▶ **What to work on**
Retype each record below word for word, pictures excluded.

[Opening Available records section]

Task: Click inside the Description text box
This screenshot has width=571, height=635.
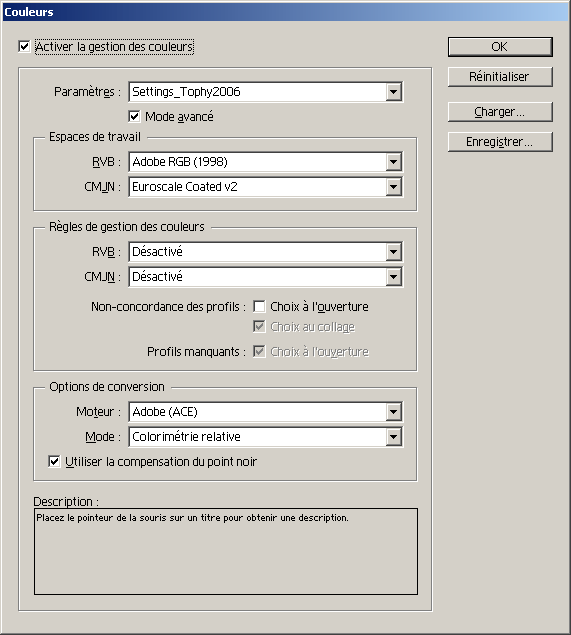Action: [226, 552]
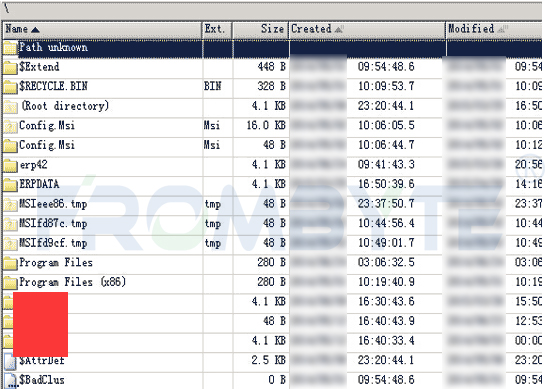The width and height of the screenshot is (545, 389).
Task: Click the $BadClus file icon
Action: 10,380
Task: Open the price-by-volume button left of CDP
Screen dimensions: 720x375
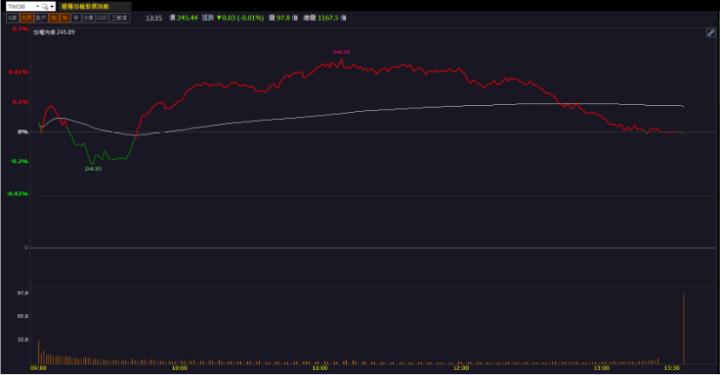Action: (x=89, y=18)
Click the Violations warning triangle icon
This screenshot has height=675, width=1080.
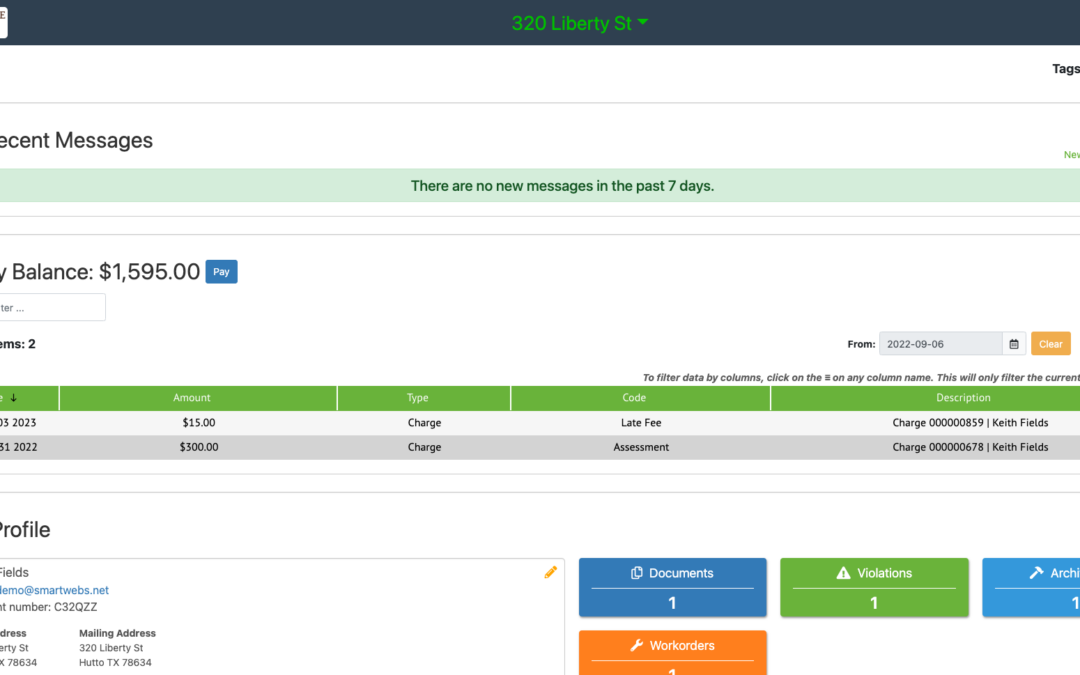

[Closing Available records section]

▶ **Solution to this task**
Task: Click inside the Description text box
This screenshot has width=571, height=635.
Action: [226, 552]
The width and height of the screenshot is (545, 389).
Task: Click the $BadClus file icon
Action: 10,380
Task: Open the price-by-volume button left of CDP
Screen dimensions: 720x375
Action: (x=89, y=18)
Click the Violations warning triangle icon
This screenshot has height=675, width=1080.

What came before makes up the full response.